(What is needed):
Reproduce word for word everything in the security regression testing section from "When Lodash released" down to "back problematic changes.".

14.4 Security Regression Testing¶

When Lodash released version 4.17.12 in July 2019 to fix a prototype pollution vulnerability (CVE-2019-10744), some applications that updated found their security tests now failed—not because Lodash was broken, but because their code relied on the previously vulnerable behavior. Conversely, other applications updated without running security tests, only to discover weeks later that the update had broken authentication middleware that depended on Lodash's object manipulation. Security regression testing ensures that dependency updates don't reintroduce vulnerabilities, break security controls, or change security-relevant behavior unexpectedly.

This section covers designing and implementing security regression tests for dependency updates, integrating them with automated update tools, and establishing criteria for when to roll back problematic changes.

Security Regression Test Design Principles¶

Security regression tests verify that security properties remain intact as code changes—including when dependencies update.

Design Principles:

1. Test Security Properties, Not Implementations:

Test that authentication works, not how a library implements it:

// Good: Tests security property
test('invalid tokens are rejected', async () => {
  const response = await request(app)
    .get('/protected')
    .set('Authorization', 'Bearer invalid-token');
  expect(response.status).toBe(401);
});

// Fragile: Tests implementation detail
test('jwt.verify is called with correct options', () => {
  // Breaks if library internals change
});

2. Cover Security Boundaries:

Focus tests on where your code meets dependencies:

// Test at the boundary between your code and dependency
describe('Input sanitization boundary', () => {
  test('XSS payloads are neutralized', () => {
    const input = '<script>alert("xss")</script>';
    const output = sanitize(input);
    expect(output).not.toContain('<script>');
  });

  test('SQL injection payloads are escaped', () => {
    const input = "'; DROP TABLE users; --";
    const query = buildQuery(input);
    expect(query).not.toMatch(/DROP TABLE/i);
  });
});

3. Include Known Vulnerability Tests:

When a vulnerability is discovered and patched, add a test preventing reintroduction:

// Prevent regression to CVE-2019-10744 (Lodash prototype pollution)
test('prototype pollution is prevented', () => {
  const payload = JSON.parse('{"__proto__": {"polluted": true}}');
  processUserData(payload);
  expect({}.polluted).toBeUndefined();
});

4. Test Negative Cases:

Verify that invalid inputs are rejected:

describe('Authentication rejection', () => {
  test.each([
    ['empty token', ''],
    ['malformed token', 'not.a.jwt'],
    ['expired token', EXPIRED_TOKEN],
    ['invalid signature', TAMPERED_TOKEN],
  ])('rejects %s', async (name, token) => {
    const result = await authenticate(token);
    expect(result.authenticated).toBe(false);
  });
});

Test Case Categories for Dependencies¶

Structure security regression tests around dependency interaction patterns.

(Dataset section):
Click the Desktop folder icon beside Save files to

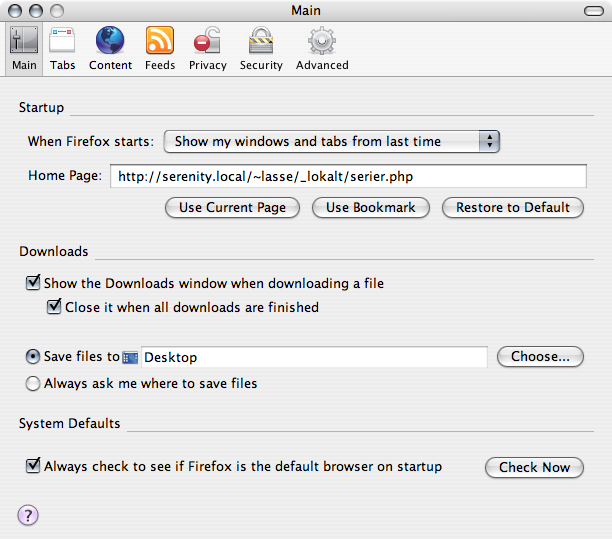(130, 358)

(Output below):
When Lodash released version 4.17.12 in July 2019 to fix a prototype pollution vulnerability (CVE-2019-10744), some applications that updated found their security tests now failed—not because Lodash was broken, but because their code relied on the previously vulnerable behavior. Conversely, other applications updated without running security tests, only to discover weeks later that the update had broken authentication middleware that depended on Lodash's object manipulation. Security regression testing ensures that dependency updates don't reintroduce vulnerabilities, break security controls, or change security-relevant behavior unexpectedly.

This section covers designing and implementing security regression tests for dependency updates, integrating them with automated update tools, and establishing criteria for when to roll back problematic changes.